Propane — sometimes known as liquefied petroleum gas, or LPG — is a gas normally compressed and stored as a liquid. It is nontoxic, colorless, and odorless; an identifying odor is added so it can be detected. Propane is most commonly used for space and water heating, for cooking, and as fuel for engine applications such as forklifts; however, its applications are rapidly growing due to new technology developments. When used as vehicle fuel, propane is known as propane autogas.
Where Does Propane Come From?
Propane is primarily a byproduct of domestic natural gas processing, though some propane is produced from crude oil refining and from renewable sources. U.S. propane supplies are becoming increasingly abundant due in large part to increased supplies of natural gas.
- Propane production in the U.S. has increased markedly with the increases in shale gas and associated gas production from U.S. tight oil plays. Increased oil production from new tight oil plays has increased the volumes of propane produced from domestically sourced crude oil.
- The U.S. became a net exporter of propane in 2011.
- Renewable propane, made along with other liquid fuels from animal fats and vegetable oils, offers the same clean, efficient, reliable performance as conventional propane. Worldwide production capacity of renewable propane at 15 processing plants, including three in the United States, is about 100 million gallons a year and growing, according to a World LP Gas Association estimate.

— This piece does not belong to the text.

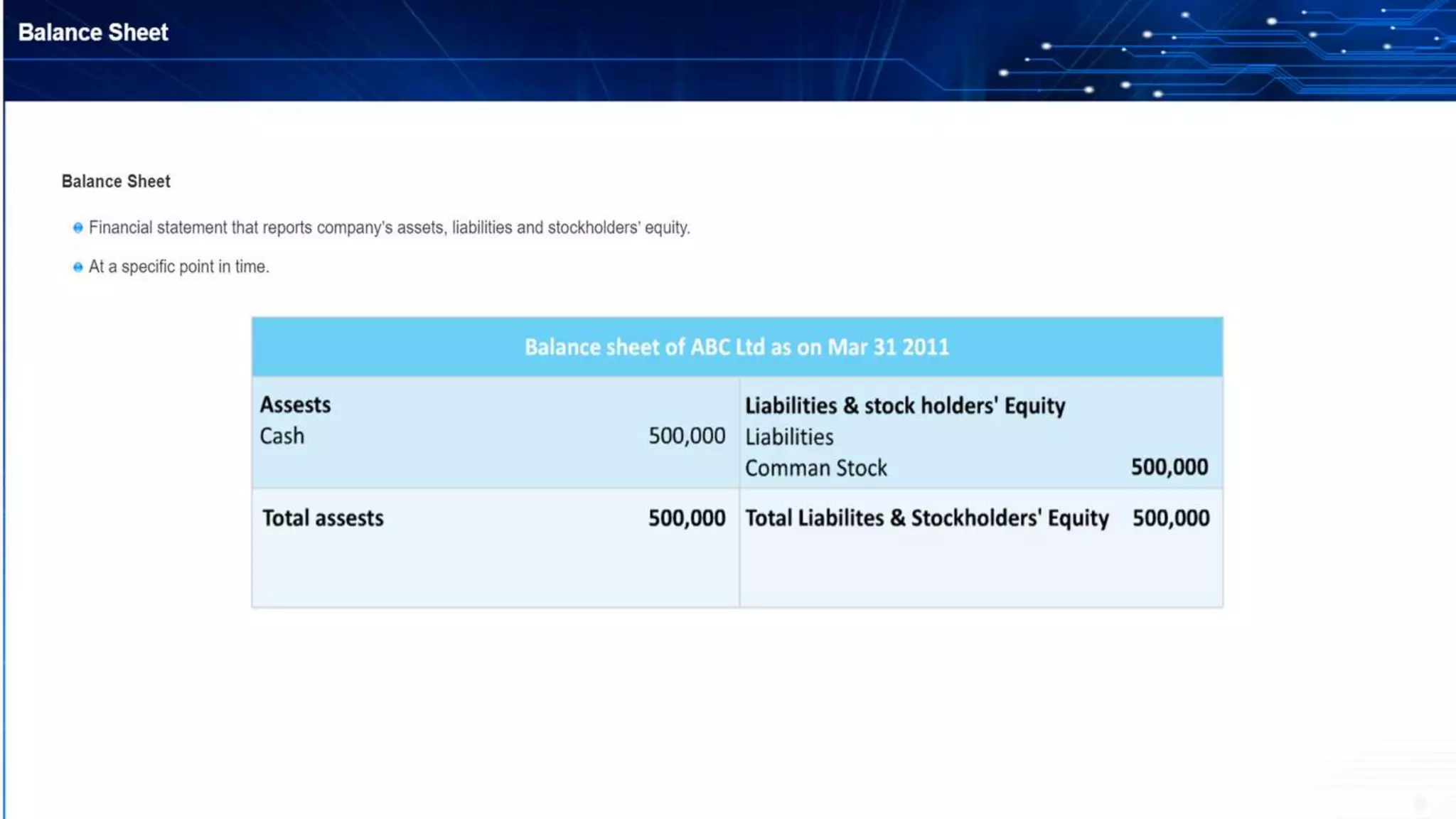Click the total liabilities and equity value 500,000
Viewport: 1456px width, 819px height.
(x=1170, y=518)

- The National Renewable Energy Laboratory says the potential demand for renewable propane in California alone could surpass 200 million gallons a year by 2030.
WHO USES PROPANE?
Propane is used in 12 million households as well as many businesses for heat, water heating, indoor cooking, clothes drying, and backup power. Tens of millions more use it for outdoor cooking. Additionally, many industries increasingly choose propane to fuel vehicles and equipment which is cost-effective while lowering emissions.